Challenge: In the XGBoost training notebook, which column is set as the target column?
[BEGIN Text passage]
In this file we train a XGboost model on our data on the BPI_Challenge_2012 dataset

### Importing the libraries

In [None]:
import xgboost as xgb
import pandas as pd
from aux_functions import split_data
from sklearn.metrics import f1_score, precision_score, recall_score, accuracy_score
from sklearn.metrics import classification_report
import matplotlib.pyplot as plt

### Loading the data

In [None]:
df = pd.read_csv('data/preprocessed/BPI_Challenge_2012.csv')
df.head()

### Specifying the columns

In [None]:
# Defining what category each column fall into
dropping_columns = ['time:timestamp', 'case:REG_DATE', 'case:concept:name', 'next_timestamp']
numerical_columns = ['org:resource', 'case:AMOUNT_REQ', 'position']
categorical_columns = ['lifecycle:transition', 'concept:name']
target_column = 'next_concept:name'

### Feature engineering

In [None]:
# Convert the target column to category
original_target = df[target_column].copy()
[END Text passage]
[BEGIN Dataset content]
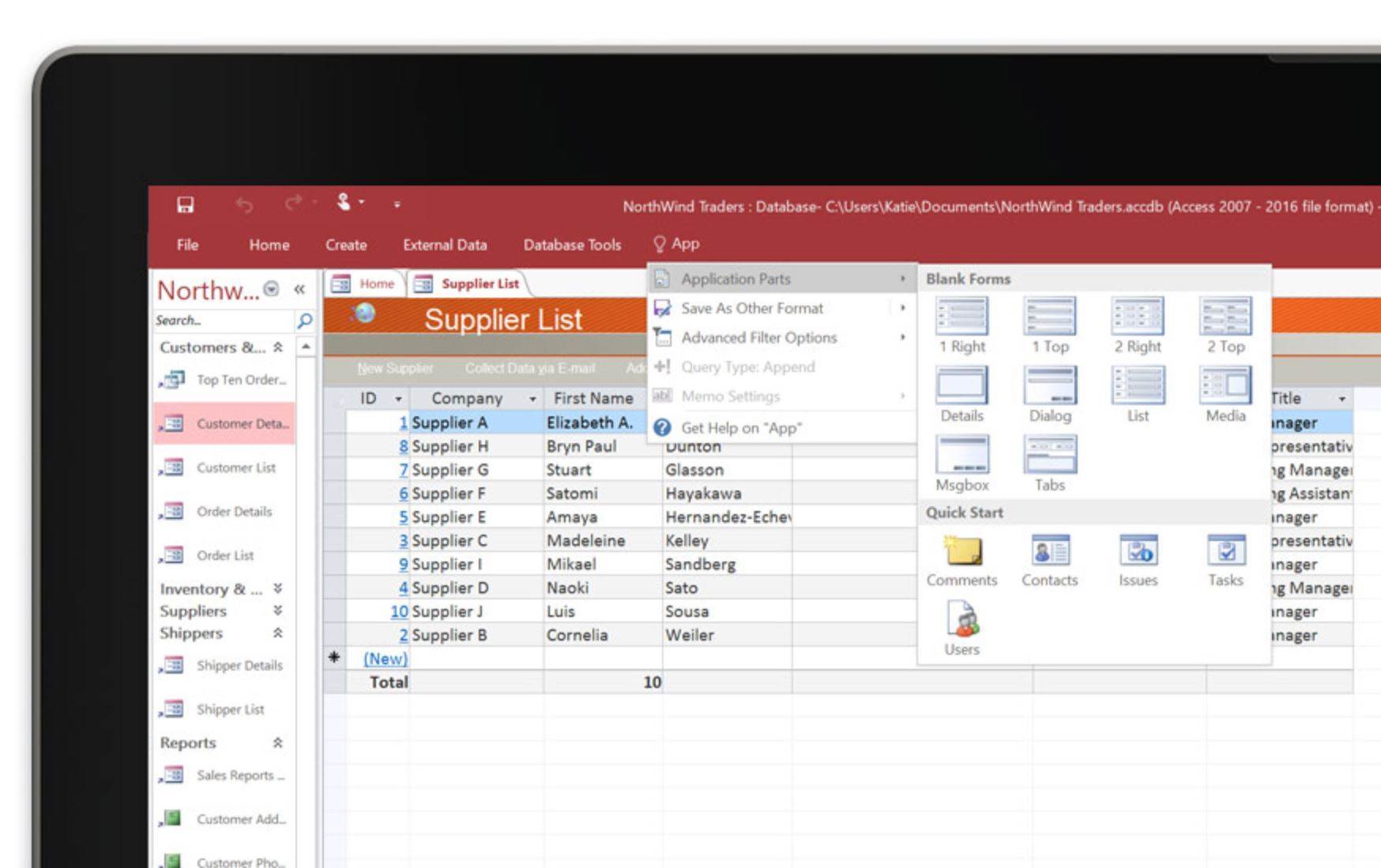1381x868 pixels.
Task: Click the (New) record link
Action: coord(385,658)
[END Dataset content]
Task solution: 'next_concept:name'